Me: "What was all that paddying about then?"
Daughter:" It wasn't really about the biscuit, I just needed to say that" (for an hour, apparently, in increasingly higher pitches)
Me: "What was it really about, then?"
Daughter: "It could be anything, really".
I am envious of the sheer joy of the tantrum. How I long to do what she does: just pick a subject, any subject. The slightest slight, the merest askew look, and just roll, roll with it, until the yells and screams and whines have attained their own music and you've forgotten what it actually was all about. How much nicer you must feel when you've stopped. I can see her, enjoying the stopping of it. It is like she is trying on emotions, for size, for later, for adulthood. And of course, that is in a sense exactly what they are doing. How can a child who is happy and looked after truly know "sad"? My refusing to read the damn stupid Charlie and Lola book is not a reason to be sad. Losing a limb or having me burn the book, possibly. But there they are, trying on emotions, seeing how they fit. I once caught daughter in front of the mirror, doing a "sad face" and trying to cry, for no reason whatsoever. Then, suddenly, you're all meant to stop this nonsense, and stop being emotional and behave. This is school. Then you are a teenager, and for a brief flowering, it's suddenly allowed again, everyone expects you to be an emotional see-saw, so you are. Weeping because, in my case, that one out of the Psychadelic Furs was married, or because you were never ever going to get a Lippizaner stallion. Days spent, later, holed up in my room (which I was not allowed, NOT FAIR to paint black), wallowing in misery, listening to the Smiths and inflicting it on everyone else too. Losing my temper when my dad said I looked like Max Wall in my Goth get-up. Crying because some greasy fringed boy with the only motorbike (and thus, only way out) of the village didn't like me. But really, it could have been anything.
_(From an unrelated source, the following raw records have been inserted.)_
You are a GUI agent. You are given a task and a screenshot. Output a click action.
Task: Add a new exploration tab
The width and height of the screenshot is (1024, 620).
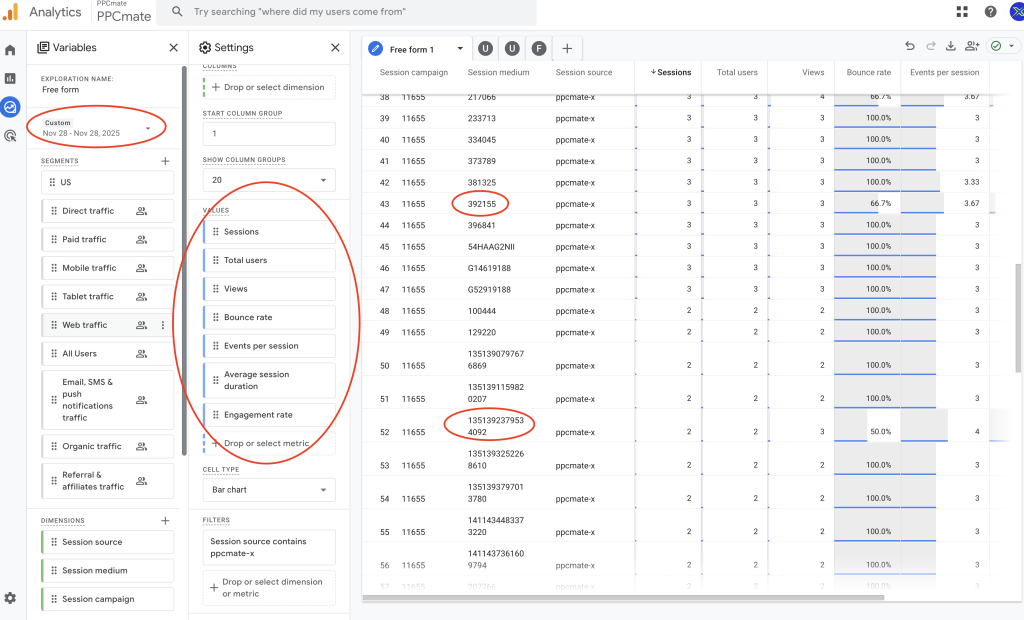pos(566,49)
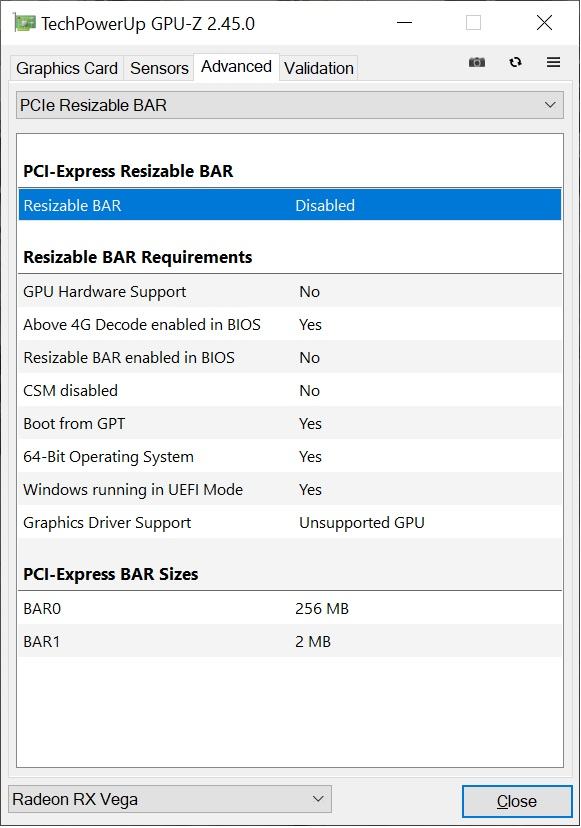Click the Close button
This screenshot has width=581, height=828.
point(517,801)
Same sort of time in your life, I suppose. Aged 2 to 4, you are trying out being without your mum, trying boundaries. Will she run after me if I sprint off? If she says "Right, that's it, i'm GOING?", how far will she really go? Round the corner? (If you are me, round the corner and then HIDE. Freaks 'em out. They certainly stop yelling). Screaming for attention. Now. And then, teens, not much different. Suddenly awkward again, only with the opposite sex also pointing out you're awkward, and preparing to leave your mum a bit more. You don't get to do it as an adult (with the notable exception of the year I was on a weird contraceptive pill that sent me into hormone overdrive, that was interesting. And the year my thyroid went hyperactive. That was tantrummy AND hallucinatory. People with back to front knees and faces. Which annoyed me.)Hopefully, by the time my two are teens my standard response of ignore, ignore, ignore, then say "What was that all about then?" whilst barely looking up from my sewing/paper/pint will work then, too. I will also know that the biscuit/boy/popstar/teacher isn't the real reason, either. Sometimes,we all just need to yell.